“When day broke upon the Apalaches, we were already far away. Great was my felicity on finding myself again in solitude with Atala—with Atala my deliverer, with Atala who was giving herself to me for ever! Words failed my tongue. I fell on my knees, and said to the daughter of Simaghan: ‘Men are but little; but when the genii visit them, they are nothing at all. You are a genius; you have visited me, and I cannot speak before you.’ Atala offered me her hand with a smile: ‘I am obliged to follow you,’ she said, ‘since you will not fly without me. During the night I seduced the jungler with presents, I intoxicated your executioners with essence of fire, * and I risked my life for you, because you had given yours for me. Yes, young idolator!’ she added, with an accent that alarmed me, ‘the sacrifice will be reciprocal.’
“Atala gave me the weapons she had had the precaution to bring, and then she dressed my wound. Whilst wiping it with a papaya-leaf, she wetted it with her tears. ‘It is a balm,’ I said to her, ‘that you are dropping on my arm.’ ‘I am rather afraid that it may be a poison,’ she replied. She tore one of the coverings from her bosom, with which she made a first bandage that she fastened with a tress of lier hair.
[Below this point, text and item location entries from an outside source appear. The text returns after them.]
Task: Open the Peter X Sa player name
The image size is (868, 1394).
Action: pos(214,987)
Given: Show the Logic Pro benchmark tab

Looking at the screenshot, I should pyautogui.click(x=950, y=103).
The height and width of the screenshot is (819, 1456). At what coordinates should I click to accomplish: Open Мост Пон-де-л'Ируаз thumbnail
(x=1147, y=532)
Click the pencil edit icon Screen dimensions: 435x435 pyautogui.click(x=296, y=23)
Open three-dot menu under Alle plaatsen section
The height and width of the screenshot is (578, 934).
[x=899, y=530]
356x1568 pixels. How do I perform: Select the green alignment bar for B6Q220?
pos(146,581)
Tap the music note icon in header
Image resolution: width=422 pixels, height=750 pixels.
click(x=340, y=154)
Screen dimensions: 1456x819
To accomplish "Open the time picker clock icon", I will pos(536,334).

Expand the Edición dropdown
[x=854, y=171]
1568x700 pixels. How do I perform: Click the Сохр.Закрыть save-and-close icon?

“Intoxication, which lasts a long time upon savages, and is for them a species of malady, prevented them from pursuing us during the first few days. If they sought for us afterwards, it was probably in a westerly direction, as they must have thought we should make for the Mississippi; but we had taken our flight towards the fixed star, ** guiding ourselves by the moss on the trunks of the trees.
* Brandy.
** The north.
“We were not long in perceiving that we had gained but little by my deliverance. The desert now unrolled before us its immeasurable solitudes. Without experience in forest life, having lost our way, and walking on at hazard, what was to become of us? Often, while gazing upon Atala, I remembered the ancient story of Agar, that Lopez had given me to read, and which happened in the desert of Beersheba a long time ago, when men lived to three times the age of the oak.
“Atala made me a cloak out of some ash-bark, and she also embroidered me a pair of musk rat skin moccasins with porcupine’s hair. In my turn, I did all in my power to ornament her attire. First of all, I placed upon her head a crown of those blue mallows that crowded beneath our feet in the abandoned Indian cemeteries; then I made her necklaces of red azalea-berries; and after all I smiled in the contemplation of her wonderful beauty.
“When we encountered a river, we crossed it either on a raft or by swimming. Atala placed one of her hands upon my shoulder, and thus, like a pair of migratory swans, we traversed the solitary waves.
“During the great heat of the day we often sought shelter beneath the moss of the cedars. Nearly all the Floridan trees, especially the cedar and the oak, are covered with a white moss, which descends from their branches down to the very ground. At night-time, by moonlight, should you happen to see, in the open savannah, an isolated holm dressed in such drapery, you would imagine it to be a phantom dragging after it a number of long veils. The scene is not less picturesque by day, when a crowd of butterflies, brilliant insects, colibris, green paroquets, and blue jackdaws entangle themselves amongst the moss, and thus produce the effect of a piece of white woollen tapestry embroidered by some clever European workman with beautiful birds and sparkling insects.